## PROVIDED RECORDS
-=-=-
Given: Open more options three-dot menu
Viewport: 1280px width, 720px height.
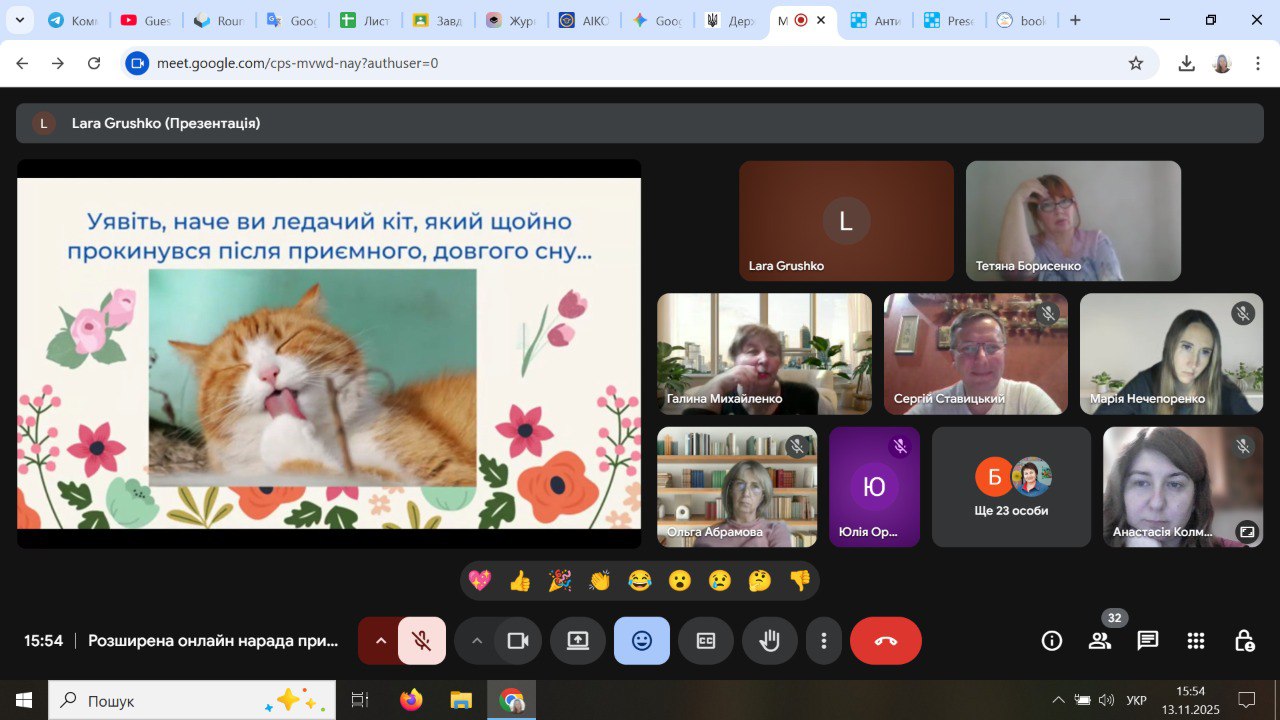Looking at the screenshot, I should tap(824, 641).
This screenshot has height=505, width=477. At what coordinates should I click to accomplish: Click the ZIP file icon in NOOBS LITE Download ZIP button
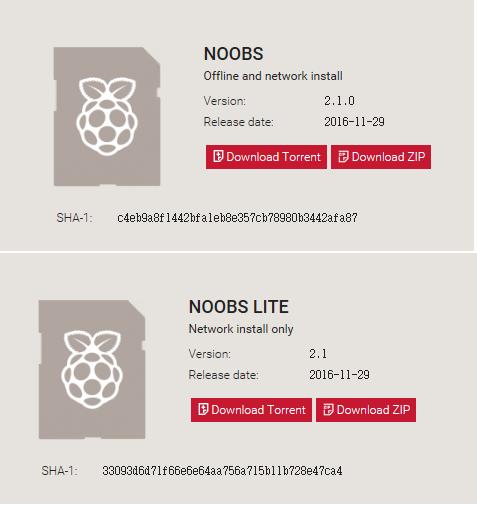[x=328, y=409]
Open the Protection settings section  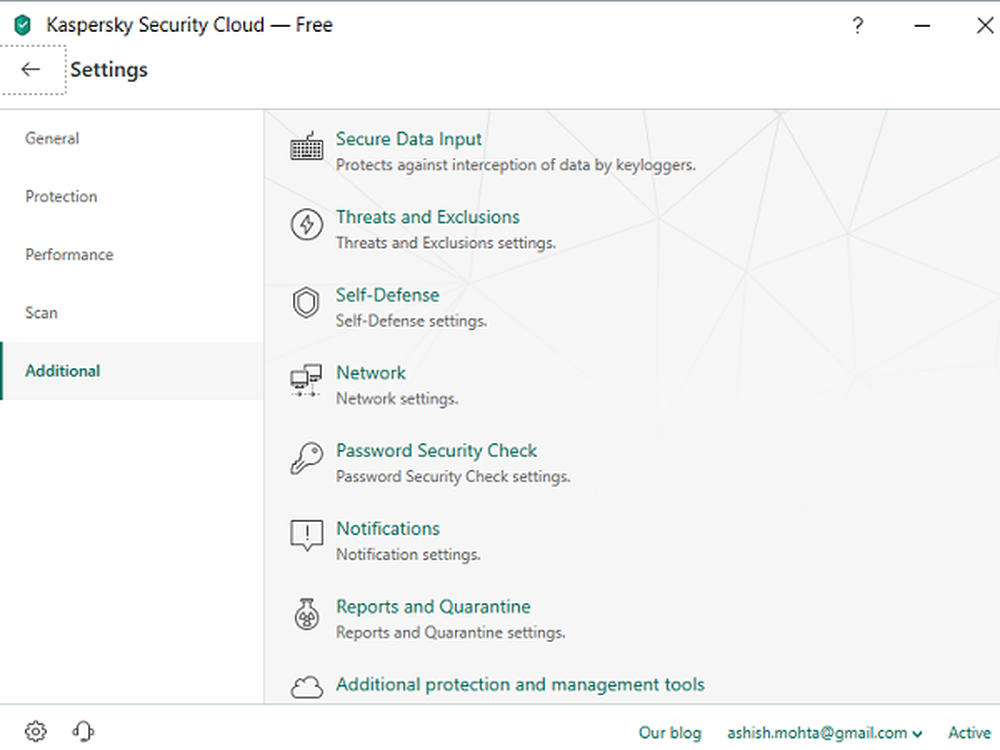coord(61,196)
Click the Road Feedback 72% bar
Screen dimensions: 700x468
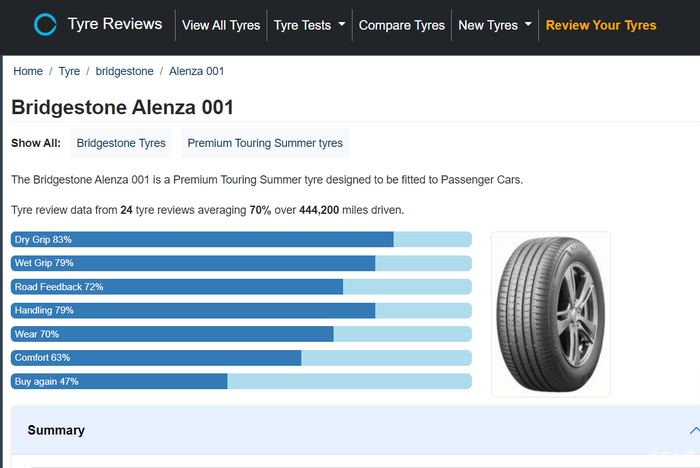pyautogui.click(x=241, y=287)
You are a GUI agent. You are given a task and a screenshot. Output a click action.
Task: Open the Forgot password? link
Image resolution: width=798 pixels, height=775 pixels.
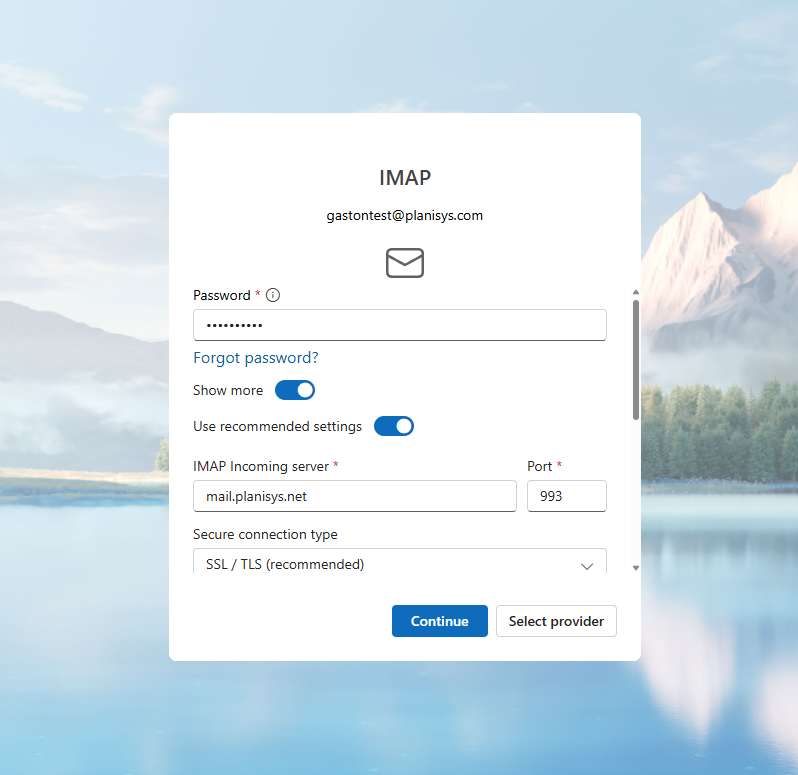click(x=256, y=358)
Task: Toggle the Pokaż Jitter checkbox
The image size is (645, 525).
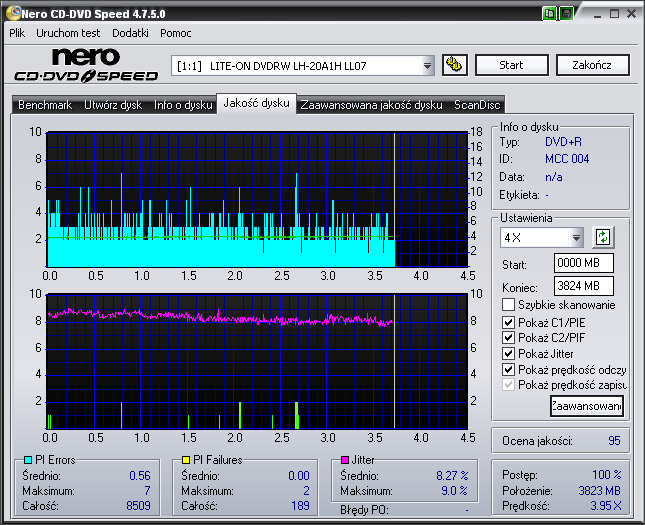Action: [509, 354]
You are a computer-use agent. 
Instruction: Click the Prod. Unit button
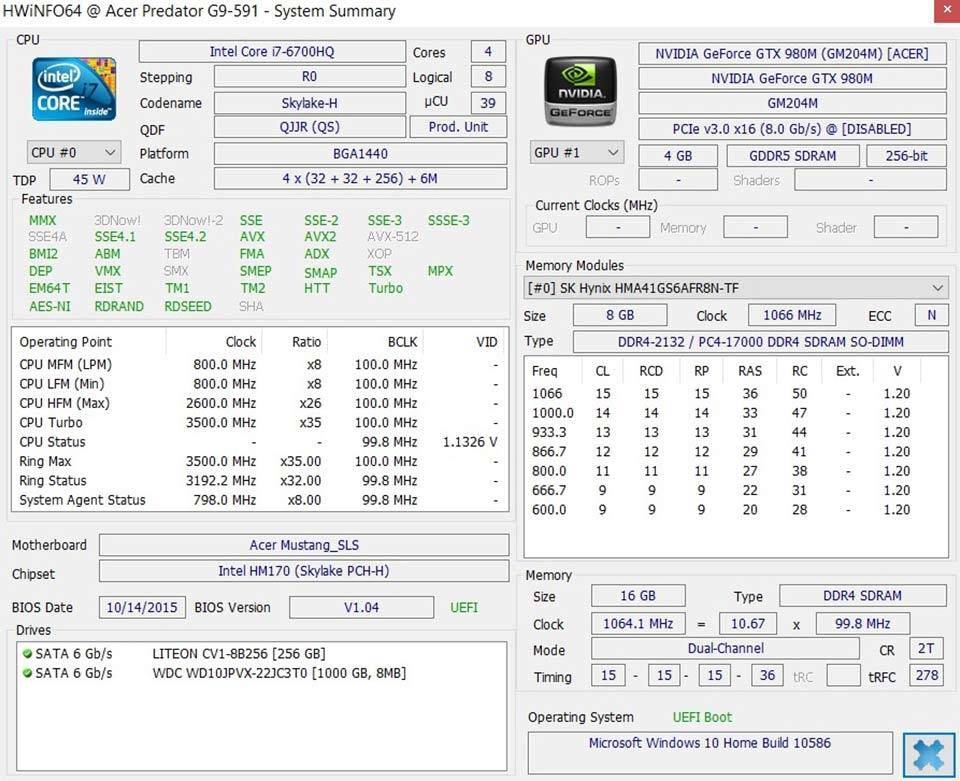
-=-=-
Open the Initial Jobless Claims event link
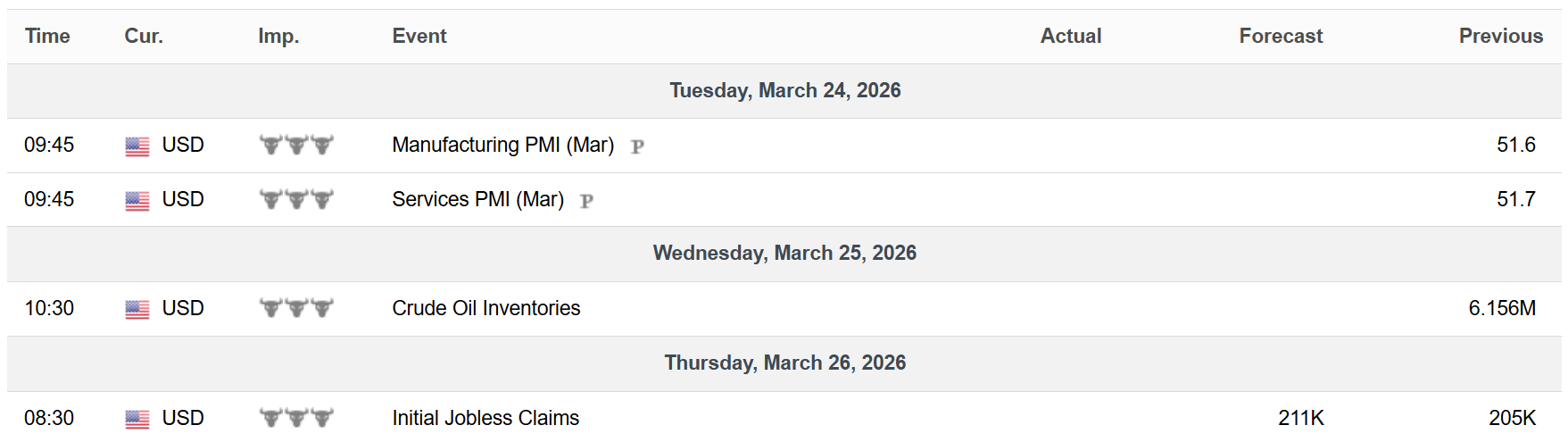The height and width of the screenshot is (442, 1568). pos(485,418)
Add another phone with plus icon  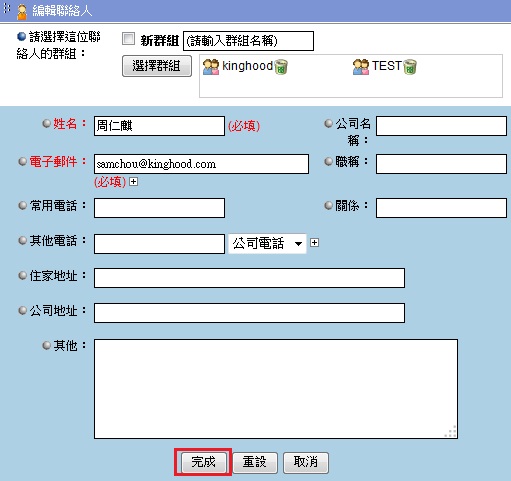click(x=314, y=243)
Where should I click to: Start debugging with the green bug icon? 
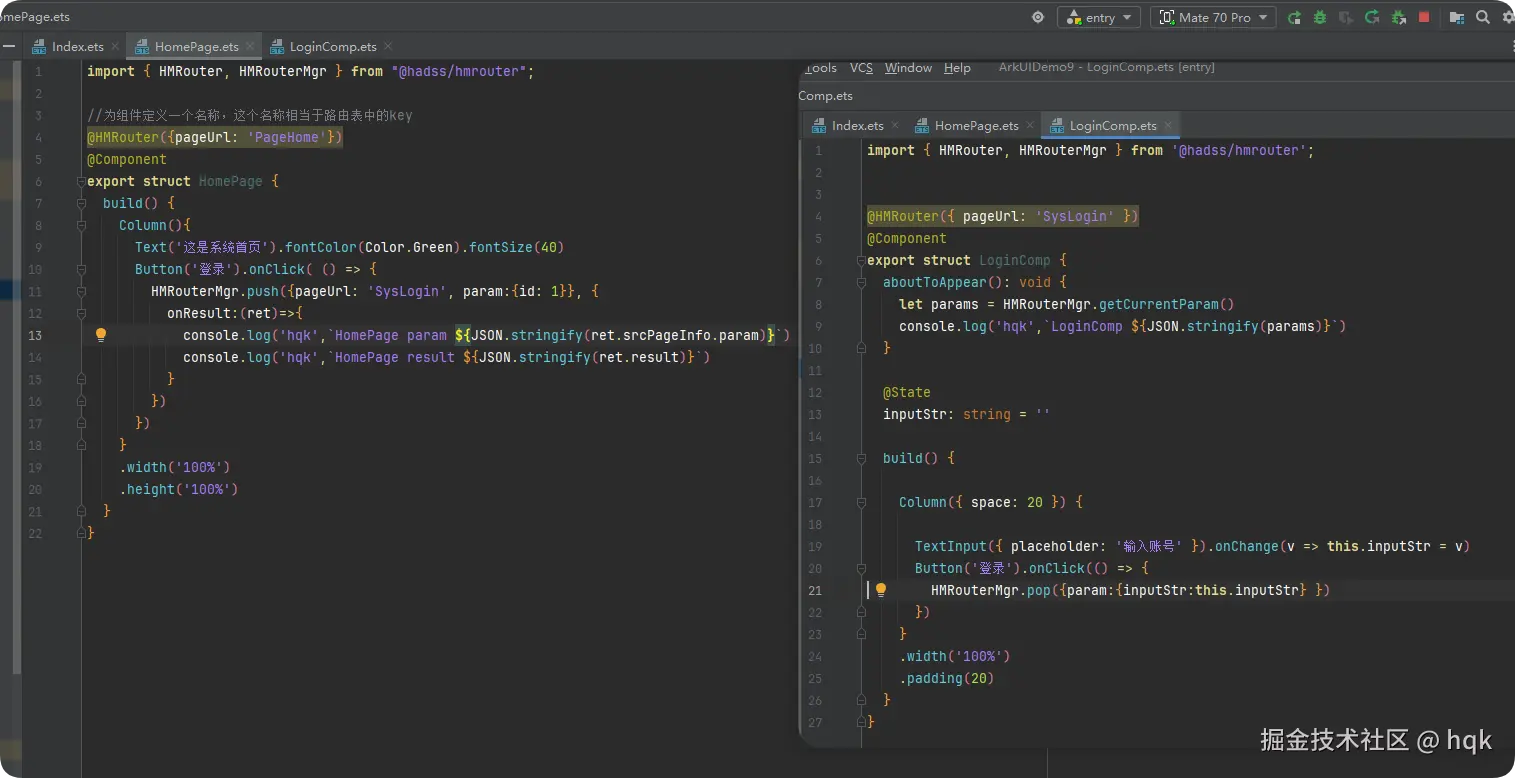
-=-=-
## EXERCISE INSTRUCTIONS
Can you print the lines that start with the one containing "Given: Open more options three-dot menu" and run through the one containing "Looking at the", leaving the pictures out?

## SOLUTION TO THIS EXERCISE
Given: Open more options three-dot menu
Viewport: 1280px width, 720px height.
Looking at the screenshot, I should tap(824, 641).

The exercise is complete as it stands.